When the Islamic Relief USA team landed in Kathmandu, Nepal, four days after the earthquake in April, they were surprised to see that only one out of 10 or 20 houses showed signs of damage.

Then they got into a car to drive closer to the epicenter. As the winding roads became steeper and more treacherous, the rubble piled higher on each side. There, they found deep gashes in the Earth, and entire villages flattened.

“The saddest thing is that those affected the worst are usually the poorest people,” said IRUSA’s Ridwan Adhami. “They don’t have much to lose, and they still lost it all.”
What they didn’t lose was their resolute attitudes—their patience, even cheerfulness.

“The people weren’t sitting there crying or complaining, they were digging up the rubble with their own two hands, to start over.”

The team met Manavie, who was living in a makeshift tent of tin sheeting with her husband Ramis and their 2-year-old daughter Arju. Standing in front of the pile of rubble that had been their house, Manavie smiled without a hint of sorrow.

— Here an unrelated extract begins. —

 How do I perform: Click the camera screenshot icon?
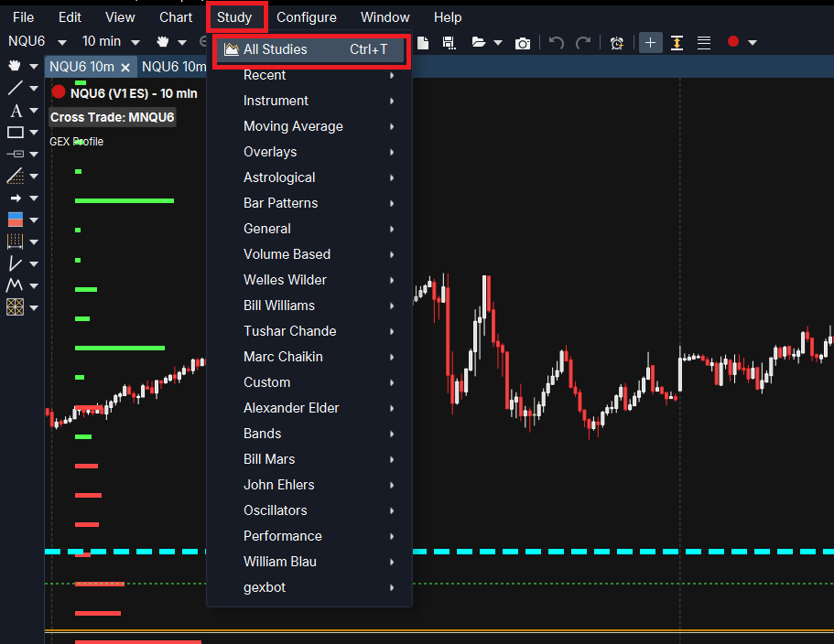[x=523, y=43]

Like the other people they met, she was filled with wonder and appreciation that people had come so far to help her.


“I’m so happy you helped me, and you helped my country and people,” she said in English. “I’m so, so happy and thanks a lot.”

Islamic Relief USA’s William Lea worked with Islamic Relief teams from around the world to quickly assess the greatest needs and coordinate the first deliveries of aid. First was food from IRUSA donors. Manavie’s family received a big box to help them survive for the coming weeks. Next came tents, flown in from Pakistan and delivered to remote villages, where some of the families had been sleeping in their livestock huts. Meanwhile, an Islamic Relief shelter specialist was already sketching plans for more permanent shelters.

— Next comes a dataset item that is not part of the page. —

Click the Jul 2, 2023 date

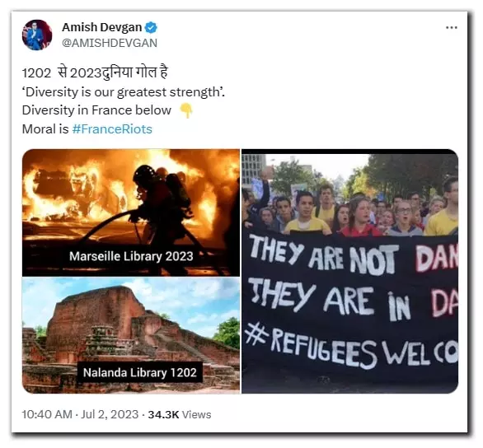pyautogui.click(x=110, y=414)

“We were the first outside people they had seen,” Lea said. “As we were giving out the food, they wanted to help us give out the food to their neighbors,” Lea said. Some asked for Islamic Relief shirts, and wore them with great pride.

23-year-old Omesh worked to clean up the rubble of his home wearing a different shirt—one that said in English letters: “Allah will make a way when there is no way.” Omesh wasn’t Muslim. He didn’t read English. He didn’t know what his shirt said. But that was the attitude of his people: They were already picking up the pieces and finding a way.